Prior Debt Instruments 

The following debt instruments were repurchased and retired, repaid or redeemed, including interest and applicable 

premiums as part of the Refinancing Transaction on October 18, 2018: 

●  11.00% 1.5 Lien Term Loan, (the “1.5 Lien Term Loan”) due November 15, 2019, $75.0 million principal 

outstanding on October 18, 2018. 

●  9.00% Term Loan, due May 15, 2020, $300.0 million principal outstanding on October 18, 2018 (the "Second 

Lien Term Loan"). 

●  9.00%/10.75% Senior Second Lien PIK Toggle Notes (the “Second Lien PIK Toggle Notes”), due May 15, 2020, 

$177.5 million principal outstanding on October 18, 2018. 

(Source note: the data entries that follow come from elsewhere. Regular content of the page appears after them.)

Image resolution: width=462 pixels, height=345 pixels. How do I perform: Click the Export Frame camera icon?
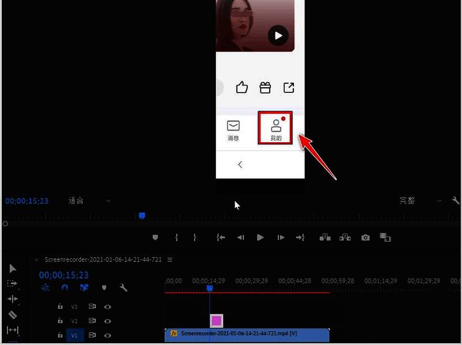click(365, 237)
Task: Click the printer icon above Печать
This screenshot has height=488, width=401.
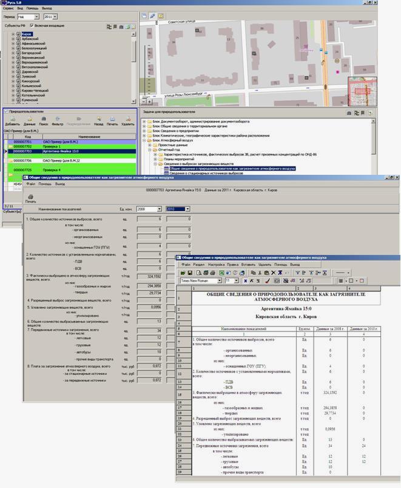Action: pos(30,196)
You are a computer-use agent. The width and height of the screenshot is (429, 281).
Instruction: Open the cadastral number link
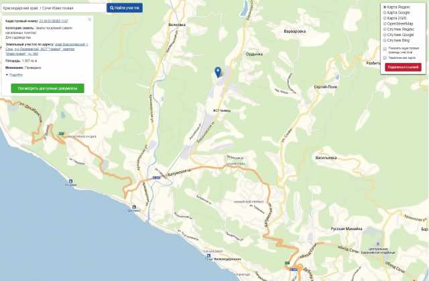pyautogui.click(x=54, y=21)
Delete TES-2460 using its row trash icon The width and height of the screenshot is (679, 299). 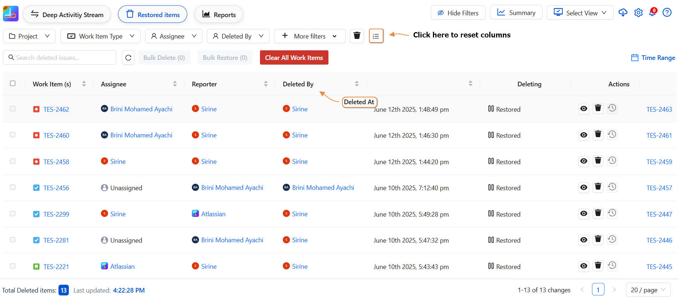click(598, 135)
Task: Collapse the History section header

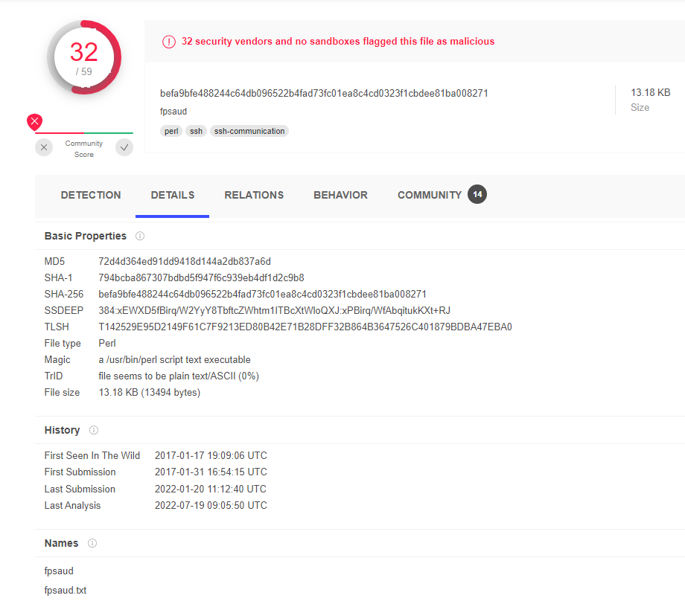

●  8.50%/10.00% Senior Third Lien PIK Toggle Notes (the “Third Lien PIK Toggle Notes”), due June 15, 2021, 

$160.9 million principal outstanding on October 18, 2018. 

●  8.500% Senior Notes (the “Unsecured Senior Notes”), due June 15, 2019, $189.8 million principal outstanding on 

October 18, 2018. 

3. Fair Value Measurements  

Under GAAP, fair value is defined as the price that would be received to sell an asset or paid to transfer a liability in an 

orderly transaction between market participants at the measurement date. The fair value of an asset should reflect its 
highest and best use by market participants, whether using an in-use or an in-exchange valuation premise. The fair value of 
a liability should reflect the risk of nonperformance, which includes, among other things, the Company’s credit risk. 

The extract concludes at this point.